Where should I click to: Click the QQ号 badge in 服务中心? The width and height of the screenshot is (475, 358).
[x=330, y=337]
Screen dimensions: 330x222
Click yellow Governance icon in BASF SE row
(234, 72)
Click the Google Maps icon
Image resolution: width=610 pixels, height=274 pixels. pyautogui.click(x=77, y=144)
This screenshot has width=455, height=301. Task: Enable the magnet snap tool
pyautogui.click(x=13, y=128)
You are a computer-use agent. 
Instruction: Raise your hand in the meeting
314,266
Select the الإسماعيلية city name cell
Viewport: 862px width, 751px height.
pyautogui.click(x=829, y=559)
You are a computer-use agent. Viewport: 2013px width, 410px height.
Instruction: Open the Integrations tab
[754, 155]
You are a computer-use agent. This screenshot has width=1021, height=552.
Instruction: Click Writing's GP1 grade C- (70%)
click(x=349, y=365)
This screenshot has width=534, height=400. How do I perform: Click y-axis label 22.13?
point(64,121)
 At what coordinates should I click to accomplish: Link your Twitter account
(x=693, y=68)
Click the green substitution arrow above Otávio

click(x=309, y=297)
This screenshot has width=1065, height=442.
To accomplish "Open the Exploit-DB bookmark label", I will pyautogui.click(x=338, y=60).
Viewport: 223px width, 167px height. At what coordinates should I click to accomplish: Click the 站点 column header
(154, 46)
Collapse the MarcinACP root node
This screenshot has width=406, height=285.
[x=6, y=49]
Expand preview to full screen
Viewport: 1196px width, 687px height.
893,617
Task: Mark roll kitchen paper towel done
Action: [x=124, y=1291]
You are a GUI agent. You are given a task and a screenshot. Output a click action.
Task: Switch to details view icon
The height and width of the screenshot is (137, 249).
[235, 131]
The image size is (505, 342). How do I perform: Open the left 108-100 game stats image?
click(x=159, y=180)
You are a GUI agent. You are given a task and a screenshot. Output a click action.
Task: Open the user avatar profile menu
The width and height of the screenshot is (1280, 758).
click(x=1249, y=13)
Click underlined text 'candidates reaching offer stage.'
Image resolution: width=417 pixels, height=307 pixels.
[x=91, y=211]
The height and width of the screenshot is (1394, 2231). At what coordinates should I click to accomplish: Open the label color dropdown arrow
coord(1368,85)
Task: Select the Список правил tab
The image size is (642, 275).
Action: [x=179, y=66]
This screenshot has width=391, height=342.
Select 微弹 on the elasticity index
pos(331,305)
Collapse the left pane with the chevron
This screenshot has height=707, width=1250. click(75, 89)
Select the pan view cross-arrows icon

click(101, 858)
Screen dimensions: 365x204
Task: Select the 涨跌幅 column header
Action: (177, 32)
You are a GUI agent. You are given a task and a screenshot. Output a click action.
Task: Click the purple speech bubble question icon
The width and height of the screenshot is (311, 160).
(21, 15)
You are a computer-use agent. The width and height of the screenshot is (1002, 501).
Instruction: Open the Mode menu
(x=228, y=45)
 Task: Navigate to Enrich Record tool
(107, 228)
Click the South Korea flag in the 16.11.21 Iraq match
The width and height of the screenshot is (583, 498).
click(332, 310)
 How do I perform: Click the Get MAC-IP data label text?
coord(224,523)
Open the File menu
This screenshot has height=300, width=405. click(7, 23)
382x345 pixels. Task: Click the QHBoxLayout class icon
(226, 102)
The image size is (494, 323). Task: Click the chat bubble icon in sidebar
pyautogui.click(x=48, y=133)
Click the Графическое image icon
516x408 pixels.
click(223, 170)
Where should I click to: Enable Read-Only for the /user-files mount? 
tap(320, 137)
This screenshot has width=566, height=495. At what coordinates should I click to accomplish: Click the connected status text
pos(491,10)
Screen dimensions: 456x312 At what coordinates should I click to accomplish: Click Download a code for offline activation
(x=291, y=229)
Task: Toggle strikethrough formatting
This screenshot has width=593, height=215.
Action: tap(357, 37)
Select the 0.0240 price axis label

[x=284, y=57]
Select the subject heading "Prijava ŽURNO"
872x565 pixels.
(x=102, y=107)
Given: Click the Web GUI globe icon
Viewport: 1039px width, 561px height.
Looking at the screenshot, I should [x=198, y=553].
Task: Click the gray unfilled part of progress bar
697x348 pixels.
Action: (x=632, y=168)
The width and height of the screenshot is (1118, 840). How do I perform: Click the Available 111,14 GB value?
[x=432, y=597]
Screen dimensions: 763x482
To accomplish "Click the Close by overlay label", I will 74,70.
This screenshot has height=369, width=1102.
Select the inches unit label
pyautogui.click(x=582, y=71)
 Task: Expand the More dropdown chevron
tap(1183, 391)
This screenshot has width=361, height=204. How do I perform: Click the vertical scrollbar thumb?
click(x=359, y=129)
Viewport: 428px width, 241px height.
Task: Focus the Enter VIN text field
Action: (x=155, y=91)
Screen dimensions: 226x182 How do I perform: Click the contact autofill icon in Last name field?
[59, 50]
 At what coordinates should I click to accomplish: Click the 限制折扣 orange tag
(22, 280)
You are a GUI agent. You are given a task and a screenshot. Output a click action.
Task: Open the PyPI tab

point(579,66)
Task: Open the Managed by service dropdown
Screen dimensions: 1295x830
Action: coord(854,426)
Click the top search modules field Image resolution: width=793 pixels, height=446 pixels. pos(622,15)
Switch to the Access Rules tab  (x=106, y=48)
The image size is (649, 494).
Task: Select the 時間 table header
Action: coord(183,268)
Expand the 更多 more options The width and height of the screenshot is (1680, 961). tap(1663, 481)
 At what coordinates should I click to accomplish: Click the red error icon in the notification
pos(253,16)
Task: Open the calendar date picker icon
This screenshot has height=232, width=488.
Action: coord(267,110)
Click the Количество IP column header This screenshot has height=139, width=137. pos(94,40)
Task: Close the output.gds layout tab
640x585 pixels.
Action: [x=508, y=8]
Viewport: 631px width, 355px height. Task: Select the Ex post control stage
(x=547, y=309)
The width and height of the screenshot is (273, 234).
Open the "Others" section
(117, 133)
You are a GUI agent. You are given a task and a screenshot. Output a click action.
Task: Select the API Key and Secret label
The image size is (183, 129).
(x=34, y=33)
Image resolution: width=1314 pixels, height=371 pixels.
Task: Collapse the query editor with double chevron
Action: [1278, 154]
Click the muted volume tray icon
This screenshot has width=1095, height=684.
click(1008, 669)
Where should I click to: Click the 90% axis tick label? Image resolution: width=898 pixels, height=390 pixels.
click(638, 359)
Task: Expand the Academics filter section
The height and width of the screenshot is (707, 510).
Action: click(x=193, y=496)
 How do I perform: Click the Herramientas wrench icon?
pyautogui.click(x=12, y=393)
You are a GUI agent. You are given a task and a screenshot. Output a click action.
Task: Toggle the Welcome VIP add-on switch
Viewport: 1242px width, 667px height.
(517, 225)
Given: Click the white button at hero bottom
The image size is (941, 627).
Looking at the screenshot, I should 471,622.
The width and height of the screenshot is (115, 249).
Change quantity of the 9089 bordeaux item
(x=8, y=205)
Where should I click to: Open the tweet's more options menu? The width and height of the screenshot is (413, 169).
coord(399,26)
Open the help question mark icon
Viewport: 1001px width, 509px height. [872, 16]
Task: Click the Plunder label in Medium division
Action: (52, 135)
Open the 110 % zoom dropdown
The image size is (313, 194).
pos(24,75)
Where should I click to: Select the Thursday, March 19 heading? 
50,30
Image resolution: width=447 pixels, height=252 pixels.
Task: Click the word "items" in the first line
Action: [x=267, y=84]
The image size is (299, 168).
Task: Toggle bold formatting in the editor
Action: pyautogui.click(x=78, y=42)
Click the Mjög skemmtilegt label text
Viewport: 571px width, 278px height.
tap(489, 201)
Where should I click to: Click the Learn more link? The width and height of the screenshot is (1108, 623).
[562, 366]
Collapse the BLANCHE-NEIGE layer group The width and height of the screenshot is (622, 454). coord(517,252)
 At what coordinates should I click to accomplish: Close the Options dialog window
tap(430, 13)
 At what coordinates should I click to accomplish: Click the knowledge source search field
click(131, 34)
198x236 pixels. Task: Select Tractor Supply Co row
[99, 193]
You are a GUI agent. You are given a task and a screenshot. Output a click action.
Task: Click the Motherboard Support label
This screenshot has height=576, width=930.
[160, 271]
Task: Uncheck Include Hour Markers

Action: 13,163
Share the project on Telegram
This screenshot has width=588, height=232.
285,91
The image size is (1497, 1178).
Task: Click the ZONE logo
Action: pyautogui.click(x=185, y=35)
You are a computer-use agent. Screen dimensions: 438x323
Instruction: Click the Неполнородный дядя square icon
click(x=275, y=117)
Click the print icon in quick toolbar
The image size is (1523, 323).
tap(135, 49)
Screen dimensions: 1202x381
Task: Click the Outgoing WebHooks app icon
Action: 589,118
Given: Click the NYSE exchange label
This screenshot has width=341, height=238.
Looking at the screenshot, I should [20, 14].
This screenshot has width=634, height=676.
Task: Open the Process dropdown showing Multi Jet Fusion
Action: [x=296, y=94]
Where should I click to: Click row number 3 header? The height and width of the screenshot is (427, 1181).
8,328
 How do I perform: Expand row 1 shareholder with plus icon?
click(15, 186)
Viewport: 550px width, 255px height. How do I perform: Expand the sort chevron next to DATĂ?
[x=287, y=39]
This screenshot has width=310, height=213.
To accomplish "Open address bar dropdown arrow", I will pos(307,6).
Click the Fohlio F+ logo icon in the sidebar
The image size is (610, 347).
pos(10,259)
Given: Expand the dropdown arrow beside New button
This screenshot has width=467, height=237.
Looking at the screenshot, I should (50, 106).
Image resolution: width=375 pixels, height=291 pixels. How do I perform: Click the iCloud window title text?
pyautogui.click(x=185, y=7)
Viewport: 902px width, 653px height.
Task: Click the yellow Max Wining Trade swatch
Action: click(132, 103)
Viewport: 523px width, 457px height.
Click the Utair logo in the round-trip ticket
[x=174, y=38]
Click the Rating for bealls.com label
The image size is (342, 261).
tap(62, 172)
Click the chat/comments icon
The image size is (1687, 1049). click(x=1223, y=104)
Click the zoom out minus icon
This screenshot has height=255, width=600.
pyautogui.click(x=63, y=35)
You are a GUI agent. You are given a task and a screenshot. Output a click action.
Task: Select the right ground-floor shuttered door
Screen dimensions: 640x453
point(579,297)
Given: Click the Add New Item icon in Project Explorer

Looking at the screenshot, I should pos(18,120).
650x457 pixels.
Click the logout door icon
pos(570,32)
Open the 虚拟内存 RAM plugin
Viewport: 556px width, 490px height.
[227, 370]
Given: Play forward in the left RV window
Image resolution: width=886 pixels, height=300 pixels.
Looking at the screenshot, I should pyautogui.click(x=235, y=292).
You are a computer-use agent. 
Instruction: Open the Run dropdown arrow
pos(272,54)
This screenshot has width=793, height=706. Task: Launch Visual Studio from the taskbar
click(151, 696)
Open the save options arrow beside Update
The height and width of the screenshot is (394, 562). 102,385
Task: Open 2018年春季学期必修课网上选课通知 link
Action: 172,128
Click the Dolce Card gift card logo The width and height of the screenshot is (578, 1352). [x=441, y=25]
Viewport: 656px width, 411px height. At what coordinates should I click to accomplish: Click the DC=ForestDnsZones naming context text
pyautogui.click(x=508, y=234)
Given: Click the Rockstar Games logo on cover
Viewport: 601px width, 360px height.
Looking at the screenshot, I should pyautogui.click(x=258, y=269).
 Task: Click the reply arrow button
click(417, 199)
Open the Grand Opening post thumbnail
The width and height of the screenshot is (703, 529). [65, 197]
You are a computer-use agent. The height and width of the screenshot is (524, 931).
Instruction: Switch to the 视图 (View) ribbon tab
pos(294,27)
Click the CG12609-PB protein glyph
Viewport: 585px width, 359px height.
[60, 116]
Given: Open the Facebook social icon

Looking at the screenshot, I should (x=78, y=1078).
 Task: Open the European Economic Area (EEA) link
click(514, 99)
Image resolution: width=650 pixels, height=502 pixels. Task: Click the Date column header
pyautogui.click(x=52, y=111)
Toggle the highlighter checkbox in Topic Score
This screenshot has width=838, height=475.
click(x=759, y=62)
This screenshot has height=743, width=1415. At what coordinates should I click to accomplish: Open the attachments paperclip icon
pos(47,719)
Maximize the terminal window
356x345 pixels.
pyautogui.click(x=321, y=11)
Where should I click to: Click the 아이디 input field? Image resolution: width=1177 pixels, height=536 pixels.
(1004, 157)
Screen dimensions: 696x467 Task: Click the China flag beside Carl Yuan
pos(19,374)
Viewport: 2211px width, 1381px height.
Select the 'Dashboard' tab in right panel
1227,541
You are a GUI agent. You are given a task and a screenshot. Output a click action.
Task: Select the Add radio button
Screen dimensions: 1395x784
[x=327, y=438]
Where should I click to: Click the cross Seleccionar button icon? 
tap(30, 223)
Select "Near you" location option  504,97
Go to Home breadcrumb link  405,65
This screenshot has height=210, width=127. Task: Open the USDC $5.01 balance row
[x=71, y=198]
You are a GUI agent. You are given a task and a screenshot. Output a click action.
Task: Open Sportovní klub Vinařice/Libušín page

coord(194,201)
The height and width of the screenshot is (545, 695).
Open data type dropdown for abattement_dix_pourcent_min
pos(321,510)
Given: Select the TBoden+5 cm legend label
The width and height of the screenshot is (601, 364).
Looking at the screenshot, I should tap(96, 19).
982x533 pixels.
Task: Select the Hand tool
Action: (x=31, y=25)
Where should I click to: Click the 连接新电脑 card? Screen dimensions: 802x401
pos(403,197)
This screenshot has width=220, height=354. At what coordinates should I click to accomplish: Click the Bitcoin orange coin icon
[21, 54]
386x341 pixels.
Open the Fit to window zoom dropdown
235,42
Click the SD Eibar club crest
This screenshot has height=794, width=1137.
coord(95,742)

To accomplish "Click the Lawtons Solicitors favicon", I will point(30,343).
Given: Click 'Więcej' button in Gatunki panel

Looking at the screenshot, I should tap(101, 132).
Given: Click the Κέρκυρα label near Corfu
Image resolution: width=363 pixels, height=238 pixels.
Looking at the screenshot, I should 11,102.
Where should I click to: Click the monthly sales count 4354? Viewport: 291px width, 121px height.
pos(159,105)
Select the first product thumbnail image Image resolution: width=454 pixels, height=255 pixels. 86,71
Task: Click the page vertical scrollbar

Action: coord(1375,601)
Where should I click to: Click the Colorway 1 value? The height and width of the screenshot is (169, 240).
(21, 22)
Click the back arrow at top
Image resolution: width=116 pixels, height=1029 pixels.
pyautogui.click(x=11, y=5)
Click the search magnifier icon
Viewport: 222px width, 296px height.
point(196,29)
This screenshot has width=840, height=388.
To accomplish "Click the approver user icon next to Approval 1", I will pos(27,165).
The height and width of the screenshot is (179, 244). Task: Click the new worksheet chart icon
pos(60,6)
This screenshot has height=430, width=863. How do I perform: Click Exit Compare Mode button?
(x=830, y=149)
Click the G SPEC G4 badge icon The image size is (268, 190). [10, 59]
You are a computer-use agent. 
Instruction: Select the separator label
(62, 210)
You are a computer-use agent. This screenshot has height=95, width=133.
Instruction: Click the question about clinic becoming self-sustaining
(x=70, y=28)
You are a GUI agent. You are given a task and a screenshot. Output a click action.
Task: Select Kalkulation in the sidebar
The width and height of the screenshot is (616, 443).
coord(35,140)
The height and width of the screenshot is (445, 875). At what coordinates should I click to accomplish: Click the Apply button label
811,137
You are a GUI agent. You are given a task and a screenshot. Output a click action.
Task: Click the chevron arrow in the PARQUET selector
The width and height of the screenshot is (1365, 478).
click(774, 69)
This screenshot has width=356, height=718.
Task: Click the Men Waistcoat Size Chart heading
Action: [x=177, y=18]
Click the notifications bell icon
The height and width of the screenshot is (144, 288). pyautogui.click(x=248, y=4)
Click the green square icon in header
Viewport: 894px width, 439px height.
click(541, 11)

______

_Assignment:_
Return the opening line of the data and every line after it through the line containing "has width=1021, height=552.", please, exactly as written and with nothing added.

_Expected answer:_
Where should I click to: Click the QQ号 badge in 服务中心? The width and height of the screenshot is (475, 358).
[x=330, y=337]
Screen dimensions: 330x222
Click yellow Governance icon in BASF SE row
(234, 72)
Click the Google Maps icon
Image resolution: width=610 pixels, height=274 pixels. pyautogui.click(x=77, y=144)
This screenshot has width=455, height=301. Task: Enable the magnet snap tool
pyautogui.click(x=13, y=128)
You are a computer-use agent. 
Instruction: Raise your hand in the meeting
314,266
Select the الإسماعيلية city name cell
Viewport: 862px width, 751px height.
pyautogui.click(x=829, y=559)
You are a computer-use agent. Viewport: 2013px width, 410px height.
Instruction: Open the Integrations tab
[754, 155]
You are a computer-use agent. This screenshot has width=1021, height=552.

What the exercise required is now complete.